Anytime something goes wrong, we will be looking back in time to work out what happened. We will be forensically dissecting the data we have available to decide the root cause and the eventual resolution. We need to understand the following:

  • Why it went wrong?
  • How it went wrong?
  • What events or transactions went wrong, and how can we identify them for recovery?

In the cloud, systems must be designed to recover from failure, which can be manual or automatic; ideally, recovery will be automated. To do this, the primary thing we need is enough data to observe what our system did leading up to the problem, during the problem and after it.

We need the ability to observe what happened in the past. That is the goal of systems being Observable.

What makes Good Observability?

In the context of looking back when something has gone wrong, the number one thing you will need is great logging! Without logs, you will never learn about what went wrong - so we need to be thinking about how we can make our logs work better:

  • Capture meaningful messages about every phase of transaction processing
  • Be able to identify which micro-service log data came from
  • Identify the source code emitting the log entries (function, module, line)

Our Logs must Tell a Story

I encourage teams I work with to think of their logs as “Telling a Story”. The log entries should be meaningful about what the code is doing without being too verbose. I also encourage emitting log entries for a Lambda function to indicate the Lambda lifecycle of when processing - Started, Completed or Failed. This logging is often placed into middleware or framework code so that it happens constantly. The less you need to rely on developers sticking to standards, the better!

Image showing a detailed log story

Logs must be structured

It is one thing to write logs that “Tell a Story”, but we need meta-data to be emitted with every log message, or we won’t be able to do enough searching, grouping and slicing and dicing of our logs when it matters. To do this, our logs must be emitted in a structured JSON format which is recognisable by all log aggregation tools available today on the market - even Cloudwatch!

The image below shows how fields are extracted by Cloudwatch Insights, which turns your log properties into database table attributes that you can filter on, group by and sort. This makes understanding how something went wrong a breeze and enables you to use stats functions to create new metrics!

Image showing how structured logs look

Don’t just emit technical metrics. Think about business KPIs and design metrics around those.

Logging is not enough. Metrics are powerful and can be monitored to raise alerts to notify operational staff or developers that something needs to be looked at. With metrics, we can apply Anomaly Detection Using CloudWatch anomaly detection, which uses AI models to learn about your system’s behaviour and then alert when the behaviour changes. This is useful because problems occur due to metric levels being too high, but the absence of a metrics is just as important!

The third pillar of Observability is tracing - visualising a transaction’s path through your system is powerful, and tracing unlocks this capability.
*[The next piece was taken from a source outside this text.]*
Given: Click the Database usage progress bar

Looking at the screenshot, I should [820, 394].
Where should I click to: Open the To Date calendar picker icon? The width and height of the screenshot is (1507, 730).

Alongside visualisation, tracing also provides performance metrics so you can monitor the speed of your functions and different processing sub-sections of your transaction processing.

Combining all three pillars - Logs, Metrics and Traces, will provide you with Good Observability of your system when things go wrong.

I have deliberately focused on achieving observability without using third-party tools, mainly because there are so many! But also, each tool offers up different capabilities, so you need to be able to observe your system from the very start and allow time to choose a third-party observability tool if you feel this is required to meet your needs.

We need to remember when running an Event Driven system at scale, it will be the detail and the story your logs tell that will help you understand what happened. So don’t get hung up on needing “immediate feedback” because by the time you react to an alert, seconds will have passed, and a few hundred or thousand transactions will have gone past already. So be prepared to break out your forensic kit and uncover the story of the transactions that went wrong with nicely detailed logs.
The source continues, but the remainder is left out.